How to complete this task
Write out the items from the line containing "is (960, 720)." through the line containing "map-jja is located at coordinates (220, 468).", word for word, including both of those lines, and omit the pictures.

Provided records
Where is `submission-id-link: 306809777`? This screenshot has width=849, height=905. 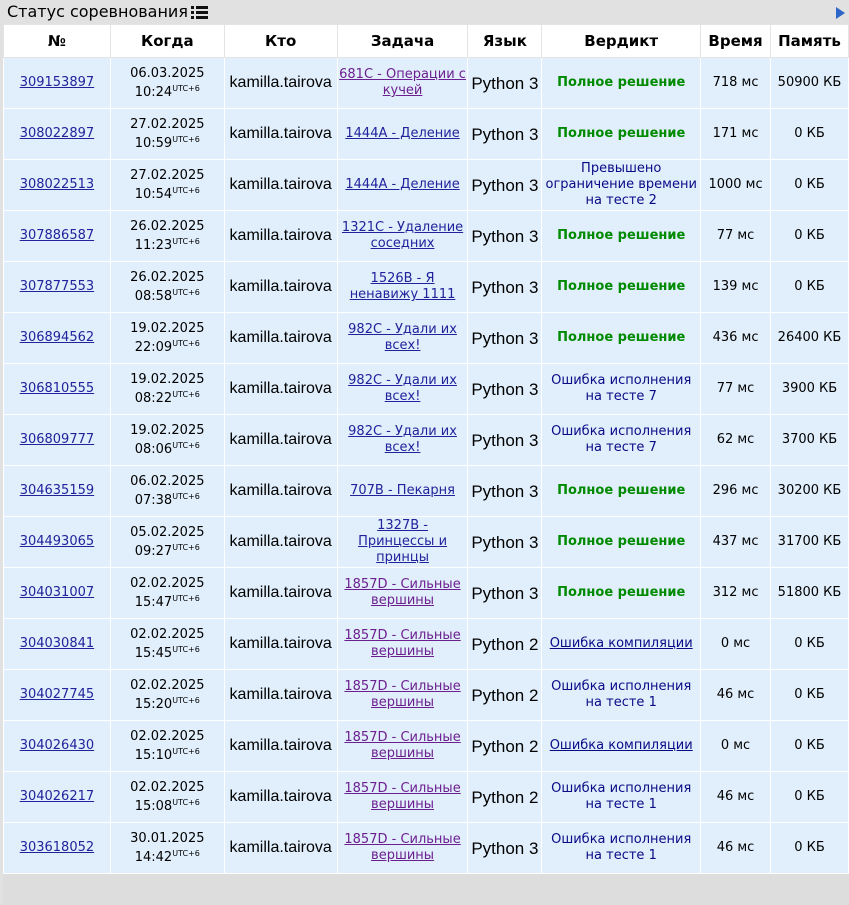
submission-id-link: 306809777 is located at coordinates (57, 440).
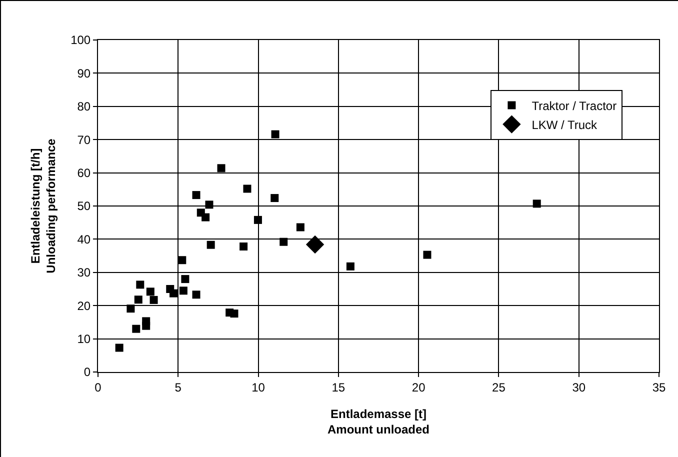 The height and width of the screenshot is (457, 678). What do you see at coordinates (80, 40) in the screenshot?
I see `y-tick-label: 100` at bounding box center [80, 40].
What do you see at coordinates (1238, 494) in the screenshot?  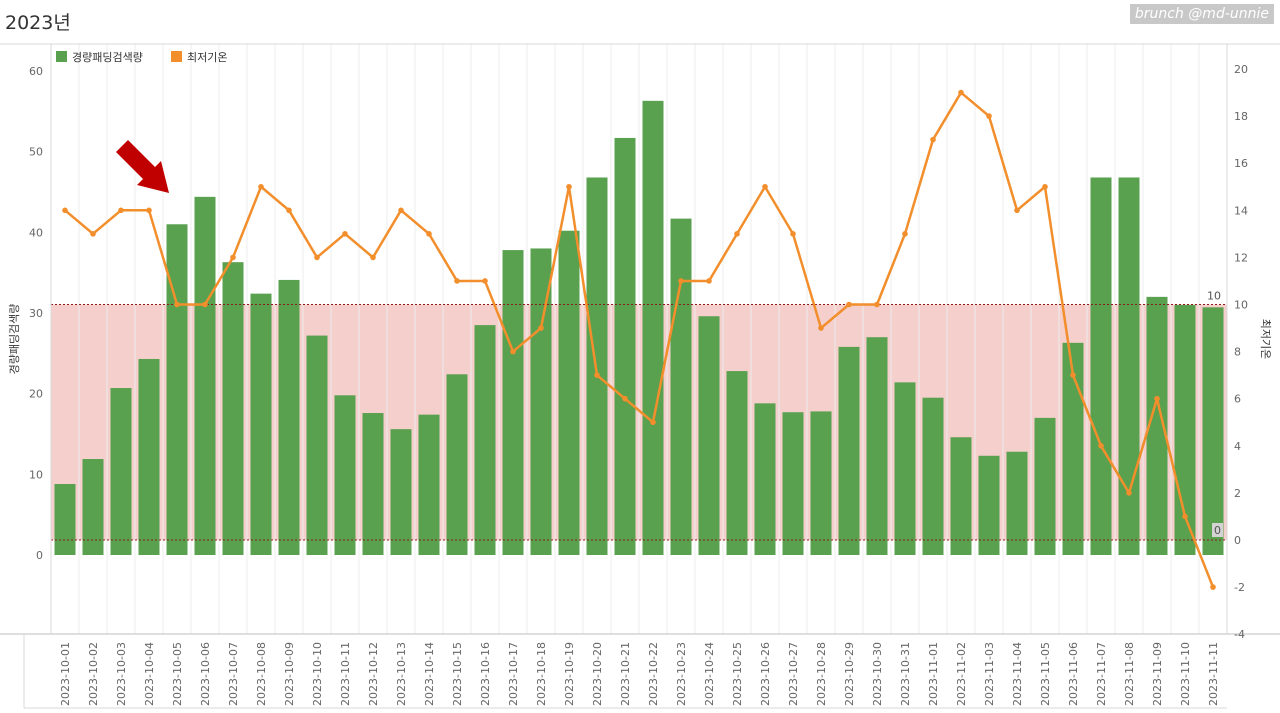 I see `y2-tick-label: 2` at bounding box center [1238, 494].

--

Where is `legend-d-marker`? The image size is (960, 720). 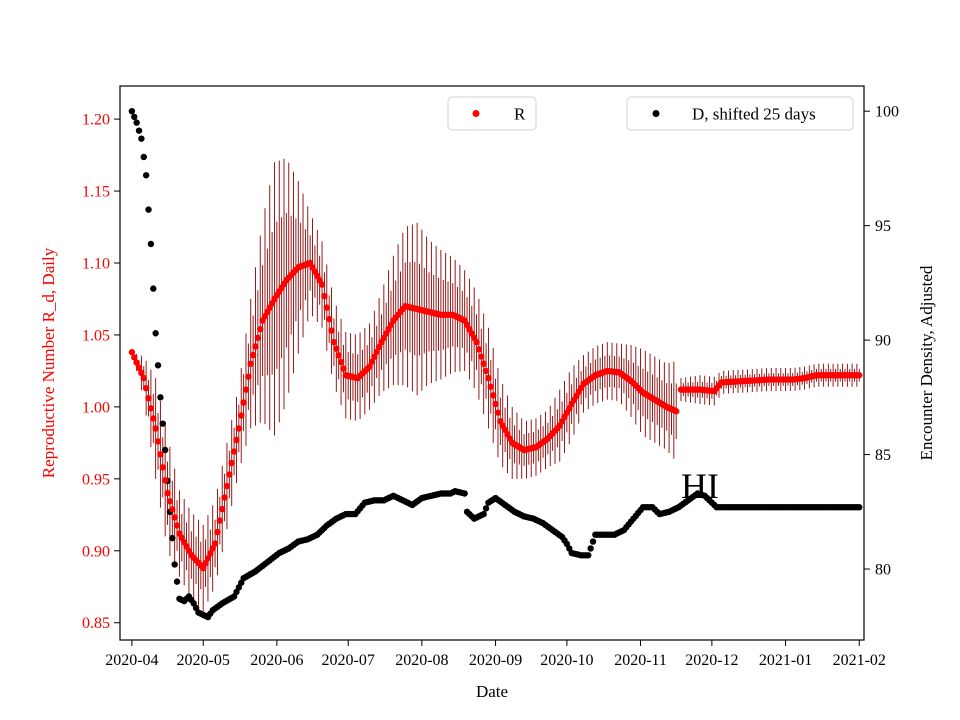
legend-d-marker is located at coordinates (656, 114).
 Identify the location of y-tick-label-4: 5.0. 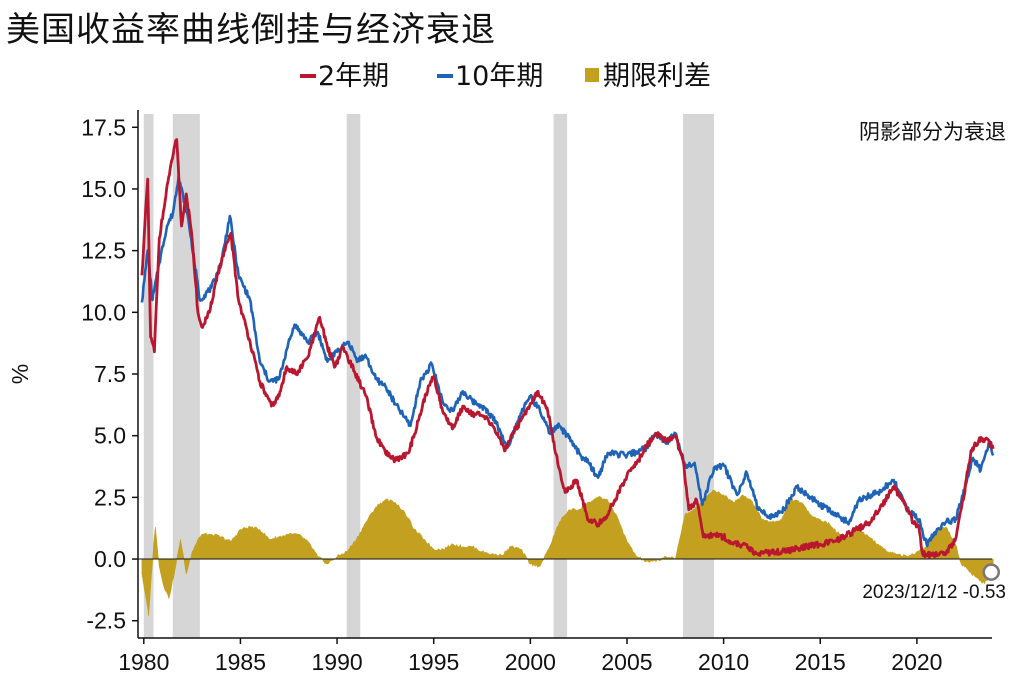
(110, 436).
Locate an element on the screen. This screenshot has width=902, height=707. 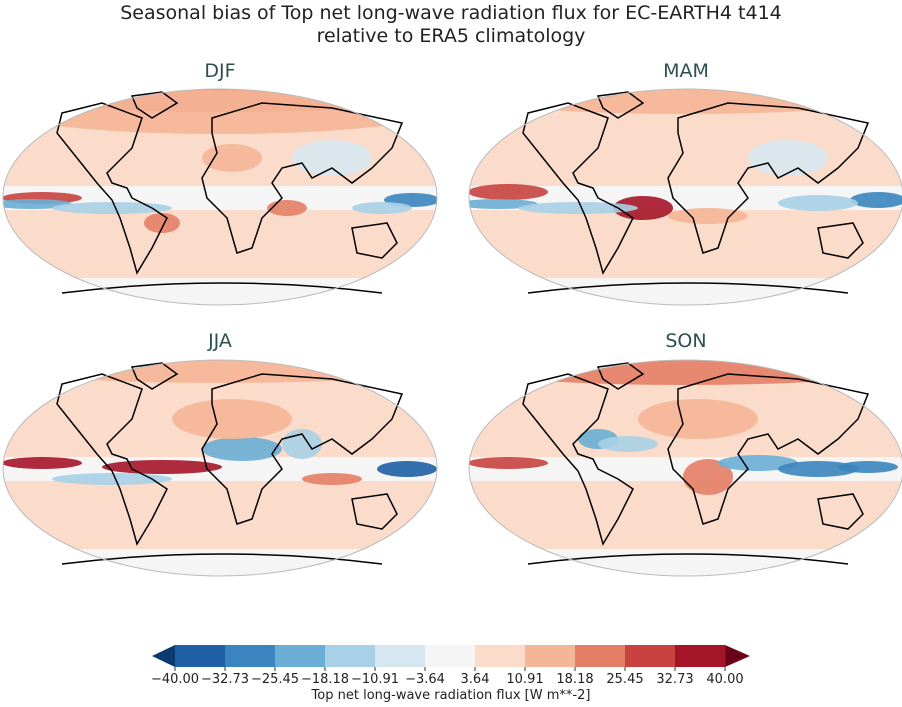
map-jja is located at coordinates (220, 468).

Your solution
Where is `legend-d-marker`? The image size is (960, 720). 
legend-d-marker is located at coordinates (656, 114).
 Identify the location of y-tick-label-4: 5.0. 
(110, 436).
Locate an element on the screen. This screenshot has width=902, height=707. 
map-jja is located at coordinates (220, 468).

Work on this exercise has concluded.